Undergraduate Thesis

As part of the Penn State Schreyer Honors College experience, I was required to complete an undergraduate thesis on my topic of interest. The thesis I wrote analyzes “Malchin Testament” by Salleh Ben Joned and “Words” by Jamal Raslan. These literary works are unique because they incorporate the Malaysian speech variation, bahasa rojak, which consists of code switching between the multitudes of languages spoken in Malaysia. Their works touch on the subject of language purity, linguistic identity, and the institutional enforcement of a national language in both a postcolonial and a contemporary perspective. Below is a short excerpt form the introduction. The complete thesis can be found in the Schreyers Honors College archive online.

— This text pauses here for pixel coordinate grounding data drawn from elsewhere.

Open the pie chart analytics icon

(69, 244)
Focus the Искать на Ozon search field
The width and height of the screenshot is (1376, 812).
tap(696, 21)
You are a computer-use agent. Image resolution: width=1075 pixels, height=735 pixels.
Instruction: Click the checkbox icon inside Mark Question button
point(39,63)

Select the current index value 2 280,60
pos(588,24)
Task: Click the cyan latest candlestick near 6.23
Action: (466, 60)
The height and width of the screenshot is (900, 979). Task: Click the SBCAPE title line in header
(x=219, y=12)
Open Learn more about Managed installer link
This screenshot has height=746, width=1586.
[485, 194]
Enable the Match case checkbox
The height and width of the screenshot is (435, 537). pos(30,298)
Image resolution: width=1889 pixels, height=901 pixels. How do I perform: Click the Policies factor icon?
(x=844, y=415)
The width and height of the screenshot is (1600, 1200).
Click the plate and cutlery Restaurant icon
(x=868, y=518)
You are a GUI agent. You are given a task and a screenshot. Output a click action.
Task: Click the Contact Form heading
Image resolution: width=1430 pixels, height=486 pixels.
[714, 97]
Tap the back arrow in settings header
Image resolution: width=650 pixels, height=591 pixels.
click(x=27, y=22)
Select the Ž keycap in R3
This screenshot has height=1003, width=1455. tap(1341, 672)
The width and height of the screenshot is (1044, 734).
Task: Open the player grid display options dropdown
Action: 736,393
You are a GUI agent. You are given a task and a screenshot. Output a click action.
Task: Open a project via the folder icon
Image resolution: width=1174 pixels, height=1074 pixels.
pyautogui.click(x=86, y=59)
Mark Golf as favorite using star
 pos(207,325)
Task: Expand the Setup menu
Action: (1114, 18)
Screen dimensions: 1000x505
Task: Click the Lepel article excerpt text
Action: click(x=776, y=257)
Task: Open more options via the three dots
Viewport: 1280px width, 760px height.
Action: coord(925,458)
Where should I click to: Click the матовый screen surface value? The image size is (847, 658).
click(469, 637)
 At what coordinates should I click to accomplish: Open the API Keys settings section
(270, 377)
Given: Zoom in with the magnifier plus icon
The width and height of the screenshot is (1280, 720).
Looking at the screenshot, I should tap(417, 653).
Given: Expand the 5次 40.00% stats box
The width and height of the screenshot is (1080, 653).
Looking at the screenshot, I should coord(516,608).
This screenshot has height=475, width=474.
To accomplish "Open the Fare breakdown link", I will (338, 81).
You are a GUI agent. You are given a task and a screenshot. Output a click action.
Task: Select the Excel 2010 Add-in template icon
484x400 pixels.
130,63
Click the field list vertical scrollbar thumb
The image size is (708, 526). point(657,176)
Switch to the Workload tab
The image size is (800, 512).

For many postcolonial nations, achieving “independence” from their colonizers is not much more than a label. It is merely a milestone to show off to neighboring colonial nations of a country’s progress. The United Nations (UN) claims that they started the wave of decolonization in 1945 and calls it “the world body’s first great success” (1). The word “success” would be far from what many postcolonial citizens would describe the current political and economic state of their countries. As most nations would soon discover, decolonization is not a one-size-fits-all solution, especially when the facilitators of decolonization are themselves colonizers. In the end, many postcolonial countries become plagued with corrupt and oppressive governments that do little in regulating financial and social inequality as well as granting their citizens the right to freely express their views.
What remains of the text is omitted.